Facts Back Russia on Turkish Attack

Turkey claims its Nov. 24 shoot-down of a Russian warplane along the Syrian border was justified — and the Obama administration is publicly siding with its NATO ally — but a review of the evidence supports Russian accusations of an “ambush,” writes Gareth Porter for Middle East Eye.

By Gareth Porter

The United States and its NATO allies offered a ritual of NATO unity after Turkish officials presented their case that the shoot-down of a Russian jet occurred after two planes had penetrated Turkish airspace. The Turkish representative reportedly played a recording of a series warning the Turkish F-16 pilots had issued to the Russian jets without a Russian response, and U.S. and other NATO member states endorsed Turkey’s right to defend its airspace.

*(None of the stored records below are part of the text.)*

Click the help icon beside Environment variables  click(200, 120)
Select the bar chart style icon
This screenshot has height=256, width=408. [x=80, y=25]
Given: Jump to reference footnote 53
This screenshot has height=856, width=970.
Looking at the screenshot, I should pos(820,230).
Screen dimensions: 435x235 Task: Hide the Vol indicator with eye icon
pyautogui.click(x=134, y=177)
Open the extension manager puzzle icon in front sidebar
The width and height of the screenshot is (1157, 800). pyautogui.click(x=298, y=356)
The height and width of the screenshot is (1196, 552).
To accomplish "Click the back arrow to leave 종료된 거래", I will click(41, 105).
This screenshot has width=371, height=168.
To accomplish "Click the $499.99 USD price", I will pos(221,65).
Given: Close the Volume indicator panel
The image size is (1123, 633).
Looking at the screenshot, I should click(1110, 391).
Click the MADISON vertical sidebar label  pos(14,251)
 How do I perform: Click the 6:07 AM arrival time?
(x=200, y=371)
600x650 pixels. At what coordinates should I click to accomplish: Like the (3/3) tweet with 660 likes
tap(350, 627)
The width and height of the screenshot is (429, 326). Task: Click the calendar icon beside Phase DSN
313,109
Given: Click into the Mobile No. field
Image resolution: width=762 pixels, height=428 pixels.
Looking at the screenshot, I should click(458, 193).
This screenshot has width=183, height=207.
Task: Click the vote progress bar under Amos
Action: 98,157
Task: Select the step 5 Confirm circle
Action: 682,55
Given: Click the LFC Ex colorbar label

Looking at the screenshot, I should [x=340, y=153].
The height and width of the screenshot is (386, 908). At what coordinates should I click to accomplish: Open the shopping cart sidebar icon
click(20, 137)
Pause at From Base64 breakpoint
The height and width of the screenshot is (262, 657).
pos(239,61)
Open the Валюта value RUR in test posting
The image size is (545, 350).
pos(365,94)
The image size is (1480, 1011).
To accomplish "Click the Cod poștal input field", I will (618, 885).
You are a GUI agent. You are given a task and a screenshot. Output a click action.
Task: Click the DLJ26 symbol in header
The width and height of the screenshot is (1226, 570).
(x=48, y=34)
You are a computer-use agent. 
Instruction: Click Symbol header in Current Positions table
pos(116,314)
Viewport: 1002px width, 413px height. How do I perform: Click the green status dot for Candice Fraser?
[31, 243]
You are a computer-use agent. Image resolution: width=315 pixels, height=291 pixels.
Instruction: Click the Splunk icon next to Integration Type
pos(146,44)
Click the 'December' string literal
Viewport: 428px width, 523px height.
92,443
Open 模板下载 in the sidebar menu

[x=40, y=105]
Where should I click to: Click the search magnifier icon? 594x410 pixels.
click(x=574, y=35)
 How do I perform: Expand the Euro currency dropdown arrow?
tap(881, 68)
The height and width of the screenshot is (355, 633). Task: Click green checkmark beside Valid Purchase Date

U.S. Defense Department spokesman Colonel Steve Warren supported the Turkish claim that 10 warnings had been issued over a period of five minutes. The Obama administration apparently expressed less concern about whether Russian planes had actually crossed into Turkish airspace. Col. Warren admitted that U.S. officials have still yet to establish where the Russian aircraft was located when a Turkish missile hit the plane.

Video of the Russian SU-24 exploding in flames inside Syrian territory after it was shot down by Turkish air-to-air missiles on Nov. 24, 2015.

Video of the Russian SU-24 exploding in flames inside Syrian territory after it was shot down by Turkish air-to-air missiles on Nov. 24, 2015.

Although the Obama administration is not about to admit it, the data already available supports the Russian assertion that the Turkish shoot-down was, as Russian President Vladimir Putin asserted, an “ambush” that had been carefully prepared in advance. The central Turkish claim that its F-16 pilots had warned the two Russian aircraft 10 times during a period of five minutes actually is the primary clue that Turkey was not telling the truth about the shoot-down.

The Russian Su-24 “Fencer” jet fighter, which is comparable to the U.S. F-111, is capable of a speed of 960 miles per hour at high altitude, but at low altitude its cruising speed is around 870 mph, or about 13 miles per minute. The navigator of the second plane confirmed after his rescue that the Su-24s were flying at cruising speed during the flight.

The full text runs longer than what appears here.